A key attraction will be the national park near the Bay of Pigs where this week’s conference was held — the Cienaga de Zapata, or Zapata Swamp. Cuba’s equivalent of the Florida Everglades, it’s the Caribbean’s largest bioreserve, 1.5 million acres of mangrove-choked canals teeming with the wildest Cuban wildlife.

Just 125 miles southeast of Havana, it features more than 1.5 million acres and 354 species of birds — from pink flamingos to the bee hummingbird, the world’s smallest bird — plus 130 varieties of plants, dozens of which are found nowhere else on earth. The Boca de Guama crocodile farm that’s home to No. 0383 and about 4,300 other Rhombifers, or Cuban crocodiles, is also a top tourist draw — though there are so many crocs that officials simply give them identification numbers rather than names.

Constanze Walsdorf, a saleswoman for Aventura Tours in Freiburg, Germany, which offers about 15 environmentally friendly trips to Cuba, said business has remained brisk despite Europe’s moribund economy.

“There’s a lot of interest,” she said, “and it’s growing.”

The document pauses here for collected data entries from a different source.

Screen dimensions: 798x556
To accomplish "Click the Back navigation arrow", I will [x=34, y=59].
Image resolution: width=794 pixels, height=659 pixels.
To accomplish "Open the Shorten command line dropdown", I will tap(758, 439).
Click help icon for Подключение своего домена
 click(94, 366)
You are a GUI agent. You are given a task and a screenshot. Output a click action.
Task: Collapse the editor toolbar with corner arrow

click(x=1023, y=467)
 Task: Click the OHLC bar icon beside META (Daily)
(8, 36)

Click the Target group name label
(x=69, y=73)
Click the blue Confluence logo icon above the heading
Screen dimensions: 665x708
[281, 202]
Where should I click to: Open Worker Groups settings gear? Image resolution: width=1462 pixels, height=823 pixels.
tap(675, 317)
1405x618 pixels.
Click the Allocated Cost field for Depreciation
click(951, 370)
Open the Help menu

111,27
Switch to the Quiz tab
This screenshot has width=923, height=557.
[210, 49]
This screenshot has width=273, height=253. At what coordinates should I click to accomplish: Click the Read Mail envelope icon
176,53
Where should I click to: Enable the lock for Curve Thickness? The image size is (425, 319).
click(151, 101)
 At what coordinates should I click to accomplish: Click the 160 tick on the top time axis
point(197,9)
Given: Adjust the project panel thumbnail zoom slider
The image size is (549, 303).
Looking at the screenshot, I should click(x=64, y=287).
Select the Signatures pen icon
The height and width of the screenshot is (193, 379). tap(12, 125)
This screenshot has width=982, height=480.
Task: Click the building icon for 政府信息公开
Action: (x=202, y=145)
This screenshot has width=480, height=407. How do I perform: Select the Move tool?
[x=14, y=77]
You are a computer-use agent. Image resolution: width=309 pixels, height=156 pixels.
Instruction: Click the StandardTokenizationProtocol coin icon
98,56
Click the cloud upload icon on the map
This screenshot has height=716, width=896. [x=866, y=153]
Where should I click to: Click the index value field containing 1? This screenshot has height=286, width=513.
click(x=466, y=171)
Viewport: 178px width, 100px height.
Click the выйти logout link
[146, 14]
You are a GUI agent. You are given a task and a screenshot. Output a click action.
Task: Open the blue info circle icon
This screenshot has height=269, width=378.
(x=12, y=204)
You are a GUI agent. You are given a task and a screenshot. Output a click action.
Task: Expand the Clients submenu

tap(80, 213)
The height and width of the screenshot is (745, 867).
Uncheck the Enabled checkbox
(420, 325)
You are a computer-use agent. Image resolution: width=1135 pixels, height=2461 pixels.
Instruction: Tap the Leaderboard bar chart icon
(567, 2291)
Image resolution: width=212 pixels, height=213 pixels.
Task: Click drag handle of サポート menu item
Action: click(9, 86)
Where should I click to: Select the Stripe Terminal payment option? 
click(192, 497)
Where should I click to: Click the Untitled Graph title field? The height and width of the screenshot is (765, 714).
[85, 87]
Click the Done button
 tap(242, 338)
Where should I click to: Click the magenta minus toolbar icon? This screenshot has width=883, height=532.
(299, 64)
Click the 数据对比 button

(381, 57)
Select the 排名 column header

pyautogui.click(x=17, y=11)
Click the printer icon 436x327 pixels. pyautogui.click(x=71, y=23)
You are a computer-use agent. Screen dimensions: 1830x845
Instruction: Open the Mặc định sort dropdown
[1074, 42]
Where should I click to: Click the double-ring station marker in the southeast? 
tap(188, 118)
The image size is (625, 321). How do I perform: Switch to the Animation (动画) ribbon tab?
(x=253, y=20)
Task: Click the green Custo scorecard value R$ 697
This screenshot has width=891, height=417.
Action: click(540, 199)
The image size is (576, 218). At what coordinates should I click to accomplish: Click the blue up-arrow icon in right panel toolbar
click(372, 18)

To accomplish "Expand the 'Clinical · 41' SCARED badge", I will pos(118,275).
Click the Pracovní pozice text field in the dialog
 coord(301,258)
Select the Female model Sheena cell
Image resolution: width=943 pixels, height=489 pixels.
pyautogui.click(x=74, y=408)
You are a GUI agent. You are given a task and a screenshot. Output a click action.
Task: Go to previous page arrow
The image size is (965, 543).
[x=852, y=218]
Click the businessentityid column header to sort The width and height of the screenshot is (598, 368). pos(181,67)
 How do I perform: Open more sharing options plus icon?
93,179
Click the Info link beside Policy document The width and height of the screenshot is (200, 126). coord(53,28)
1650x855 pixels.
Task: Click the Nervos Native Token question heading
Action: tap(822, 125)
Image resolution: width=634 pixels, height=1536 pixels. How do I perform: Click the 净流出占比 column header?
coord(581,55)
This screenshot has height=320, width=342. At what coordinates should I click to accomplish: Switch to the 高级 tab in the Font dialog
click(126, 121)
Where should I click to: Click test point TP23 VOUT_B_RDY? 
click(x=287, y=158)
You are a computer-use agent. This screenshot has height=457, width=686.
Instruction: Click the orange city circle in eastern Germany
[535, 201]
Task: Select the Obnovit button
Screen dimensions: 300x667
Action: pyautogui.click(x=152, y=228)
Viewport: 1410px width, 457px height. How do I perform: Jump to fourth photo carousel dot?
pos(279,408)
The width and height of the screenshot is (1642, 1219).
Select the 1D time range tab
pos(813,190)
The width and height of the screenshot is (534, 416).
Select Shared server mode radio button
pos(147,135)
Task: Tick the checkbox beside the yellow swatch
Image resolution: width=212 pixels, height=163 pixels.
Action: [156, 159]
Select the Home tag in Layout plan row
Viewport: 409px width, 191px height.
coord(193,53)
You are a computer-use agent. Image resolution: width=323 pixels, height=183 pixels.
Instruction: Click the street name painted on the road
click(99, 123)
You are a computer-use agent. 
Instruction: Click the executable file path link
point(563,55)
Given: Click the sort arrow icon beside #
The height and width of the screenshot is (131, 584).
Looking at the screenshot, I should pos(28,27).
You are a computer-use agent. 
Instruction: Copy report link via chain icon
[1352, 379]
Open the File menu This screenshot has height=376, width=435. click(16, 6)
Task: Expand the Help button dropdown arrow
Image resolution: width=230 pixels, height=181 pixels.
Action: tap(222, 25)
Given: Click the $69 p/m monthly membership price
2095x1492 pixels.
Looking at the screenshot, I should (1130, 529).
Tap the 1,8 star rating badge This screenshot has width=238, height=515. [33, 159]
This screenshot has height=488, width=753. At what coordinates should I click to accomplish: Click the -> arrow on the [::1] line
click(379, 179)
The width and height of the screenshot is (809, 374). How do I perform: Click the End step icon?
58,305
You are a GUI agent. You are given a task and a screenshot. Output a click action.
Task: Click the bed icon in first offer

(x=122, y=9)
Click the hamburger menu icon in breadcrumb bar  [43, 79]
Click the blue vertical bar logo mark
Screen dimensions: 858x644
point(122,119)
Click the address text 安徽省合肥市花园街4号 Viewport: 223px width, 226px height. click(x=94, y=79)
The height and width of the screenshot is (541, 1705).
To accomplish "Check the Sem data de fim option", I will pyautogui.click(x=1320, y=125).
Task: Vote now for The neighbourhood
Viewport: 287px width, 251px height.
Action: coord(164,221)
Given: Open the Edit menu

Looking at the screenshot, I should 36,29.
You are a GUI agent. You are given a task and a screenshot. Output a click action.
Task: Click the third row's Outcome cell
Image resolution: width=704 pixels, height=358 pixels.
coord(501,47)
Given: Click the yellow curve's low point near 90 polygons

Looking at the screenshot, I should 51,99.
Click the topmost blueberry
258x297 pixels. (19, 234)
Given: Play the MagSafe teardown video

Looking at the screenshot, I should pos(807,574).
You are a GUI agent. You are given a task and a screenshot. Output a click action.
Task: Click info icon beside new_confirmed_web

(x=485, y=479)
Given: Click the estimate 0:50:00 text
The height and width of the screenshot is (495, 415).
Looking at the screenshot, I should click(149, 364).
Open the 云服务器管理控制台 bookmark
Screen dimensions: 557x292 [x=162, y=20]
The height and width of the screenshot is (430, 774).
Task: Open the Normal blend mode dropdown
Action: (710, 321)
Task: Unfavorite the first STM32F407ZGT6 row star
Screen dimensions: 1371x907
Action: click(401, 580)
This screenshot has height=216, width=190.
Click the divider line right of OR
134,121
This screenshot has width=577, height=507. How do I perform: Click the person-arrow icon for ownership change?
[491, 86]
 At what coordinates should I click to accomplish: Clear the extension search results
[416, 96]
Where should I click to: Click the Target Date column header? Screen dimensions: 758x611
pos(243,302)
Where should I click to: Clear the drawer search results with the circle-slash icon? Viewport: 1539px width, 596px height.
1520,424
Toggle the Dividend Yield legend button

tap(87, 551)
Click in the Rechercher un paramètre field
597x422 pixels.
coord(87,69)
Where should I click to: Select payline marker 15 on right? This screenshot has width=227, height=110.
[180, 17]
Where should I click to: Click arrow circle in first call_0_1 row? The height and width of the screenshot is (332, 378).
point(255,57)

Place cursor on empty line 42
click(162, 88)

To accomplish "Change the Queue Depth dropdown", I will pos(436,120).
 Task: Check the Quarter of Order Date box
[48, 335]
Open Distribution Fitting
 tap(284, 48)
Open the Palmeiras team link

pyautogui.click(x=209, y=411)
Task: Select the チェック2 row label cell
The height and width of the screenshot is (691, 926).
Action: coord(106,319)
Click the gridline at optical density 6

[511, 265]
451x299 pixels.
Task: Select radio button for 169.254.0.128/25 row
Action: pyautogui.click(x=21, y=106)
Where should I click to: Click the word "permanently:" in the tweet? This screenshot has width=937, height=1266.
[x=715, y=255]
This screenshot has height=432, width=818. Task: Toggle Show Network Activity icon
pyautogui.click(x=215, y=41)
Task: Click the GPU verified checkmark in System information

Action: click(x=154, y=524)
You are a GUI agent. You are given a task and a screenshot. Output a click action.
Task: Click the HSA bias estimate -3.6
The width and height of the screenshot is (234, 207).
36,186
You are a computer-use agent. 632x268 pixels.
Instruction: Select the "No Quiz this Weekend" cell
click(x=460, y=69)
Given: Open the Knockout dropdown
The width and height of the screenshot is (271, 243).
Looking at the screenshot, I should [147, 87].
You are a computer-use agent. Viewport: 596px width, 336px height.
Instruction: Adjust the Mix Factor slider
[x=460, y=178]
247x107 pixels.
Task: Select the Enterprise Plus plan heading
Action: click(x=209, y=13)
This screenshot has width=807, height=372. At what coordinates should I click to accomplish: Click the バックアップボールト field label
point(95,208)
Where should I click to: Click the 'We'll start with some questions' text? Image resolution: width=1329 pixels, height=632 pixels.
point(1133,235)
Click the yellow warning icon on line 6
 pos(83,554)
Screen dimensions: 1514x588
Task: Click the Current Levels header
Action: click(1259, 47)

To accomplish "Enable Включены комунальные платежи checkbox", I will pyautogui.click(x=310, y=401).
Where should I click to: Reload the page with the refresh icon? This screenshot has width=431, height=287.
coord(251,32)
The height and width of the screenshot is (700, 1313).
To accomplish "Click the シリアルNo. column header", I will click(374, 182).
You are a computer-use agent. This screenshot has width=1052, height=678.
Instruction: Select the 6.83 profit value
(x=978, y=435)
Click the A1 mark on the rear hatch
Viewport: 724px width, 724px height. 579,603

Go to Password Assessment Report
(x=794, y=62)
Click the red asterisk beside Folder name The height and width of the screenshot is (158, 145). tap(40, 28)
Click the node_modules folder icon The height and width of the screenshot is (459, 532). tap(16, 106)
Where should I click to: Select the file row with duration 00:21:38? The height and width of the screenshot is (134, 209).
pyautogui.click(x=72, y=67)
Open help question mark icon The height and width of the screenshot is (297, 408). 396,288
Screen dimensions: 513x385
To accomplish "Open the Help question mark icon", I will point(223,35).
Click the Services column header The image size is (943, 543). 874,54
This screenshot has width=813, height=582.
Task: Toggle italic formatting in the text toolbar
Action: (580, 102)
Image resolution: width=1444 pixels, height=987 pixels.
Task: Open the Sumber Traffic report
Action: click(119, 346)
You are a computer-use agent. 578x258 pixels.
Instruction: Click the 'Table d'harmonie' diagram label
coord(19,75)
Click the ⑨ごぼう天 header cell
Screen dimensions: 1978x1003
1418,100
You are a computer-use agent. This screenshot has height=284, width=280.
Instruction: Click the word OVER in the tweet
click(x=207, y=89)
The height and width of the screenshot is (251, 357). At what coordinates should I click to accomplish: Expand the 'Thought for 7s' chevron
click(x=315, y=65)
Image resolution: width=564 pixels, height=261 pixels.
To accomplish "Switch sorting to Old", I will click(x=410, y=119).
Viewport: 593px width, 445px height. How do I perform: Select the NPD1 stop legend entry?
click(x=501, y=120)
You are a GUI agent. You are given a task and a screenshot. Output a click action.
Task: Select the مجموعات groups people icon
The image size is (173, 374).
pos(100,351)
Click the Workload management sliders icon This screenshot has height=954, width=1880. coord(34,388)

Cuba ranks among the world leaders in low greenhouse-gas emissions, but not necessarily by choice. Government restrictions on vehicles ensure that horse-drawn buggies outnumber cars in all but the largest cities. Heavy industry is so inefficient under state control that even though most factories rely on high-polluting, Soviet-era machinery, their output is low and the environmental impact reduced.

A narrow highway runs alongside the marshes and is flanked by monuments to Cubans killed during the CIA-backed Bay of Pigs invasion in April 1961.

Almost no Cubans live in Zapata, but there are tourist hotels, including bungalows perched on tiny islands in the wetlands. Speedboats take visitors through densely forested canals and lagoons where eagles glide overhead — but the vessels leave a layer of oil runoff on the water.

Still, officials will cap group sizes so that hiking expeditions and other activities don’t overwhelm the nature they come to see. Parts of the national park will remain off-limits entirely for their own protection.

Back at the crocodile farm, all the reptiles are separated by size and kept in crowded concrete pens — breeding is the top priority, not constructing an idyllic spot for tourists. The largest lay with their mouths agape to cool themselves, so still that they look like scaly statutes except for haunting yellow eyes that follow visitors hungrily.

When trainers toss in fish heads and crab legs at feeding time, the resulting frenzy is so violent that any injury drawing blood can prompt the pack to turn on one of its own. Crocs that bite down but don’t capture any food in their jaws produce a spooky popping sound — a hollow puckering that sounds practically prehistoric.

Crocodiles can live to 80, said farm director Andres Arencibia. Females lay up to 35 eggs per year with three-quarters of those born in captivity reaching adulthood. In the wild, only 15 percent survive, beset by predators, disease and cannibalism.

Crocodile breeding began in 1962, when the animals were endangered. Now, about 6,000 live in the swamps around the farm, and about 300 adults are released into the wild from it each year, Arencibia said.

Holding up a wiggling and writhing No. 0383, he smiled when the pointy-toothed tike emitted a crow-like squawk.

“Give him some months,” Arencibia said, “and his bite could take my fingers off.”

Cuba hopes its eco-tourism industry will grow just as fast.